United States District Court, D. South Carolina

June 13, 2017

Mark Allen Laws, Plaintiff,
v.
Nancy A. Berryhill, Acting Commissioner of Social Security, Defendant.

          ORDER

          Bruce Howe Hendricks United States District Judge.

         This is an action brought pursuant to 42 U.S.C. §§ 405(g) seeking judicial review of the Acting Commissioner of Social Security's (“Commissioner”) final decision, which denied Plaintiff Mark A. Laws' (“Plaintiff”) claim for disability insurance benefits (“DIB”) pursuant to the Social Security Act (“the Act”). The record includes the report and recommendation (“Report”) of the United States Magistrate Judge Kaymani D. West, which was made in accordance with 28 U.S.C. § 636 (b)(1)(B) and Local Civil Rule 73.02(B)(2)(a) (D.S.C.).

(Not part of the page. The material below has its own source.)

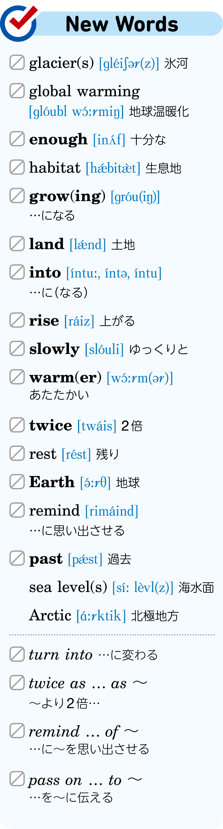Viewport: 223px width, 829px height.
Task: Tick the turn into phrase checkbox
Action: [17, 654]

         In her Report, the Magistrate Judge recommends that the Court affirm the Commissioner's final decision denying benefits. Plaintiff filed timely objections to the Report, and the Commissioner filed a response to those objections. See 28 U.S.C. § 636(b)(1) (providing that a party may object, in writing, to a Magistrate Judge's Report within fourteen days after being served a copy). For the reasons stated below, the Court adopts the Magistrate Judge's Report and affirms the Commissioner's final decision.

         BACKGROUND

         On July 15, 2013, Plaintiff filed for DIB and Supplemental Security Income (“SSI”), alleging a disability onset date of November 1, 2009. Both of Plaintiff's applications were denied initially and on reconsideration. Plaintiff requested a hearing before an Administrative Law Judge (“ALJ”), which occurred on July 17, 2015. After hearing Plaintiff's testimony and the testimony of a vocational expert (“VE”), the ALJ denied Plaintiff's application for DIB in a decision dated August 17, 2015.[1] Plaintiff requested review of the ALJ's decision by the Appeals Council. The Appeals Council denied Plaintiff's request on January 4, 2016, making the ALJ's decision the Commissioner's final decision for purposes of judicial review.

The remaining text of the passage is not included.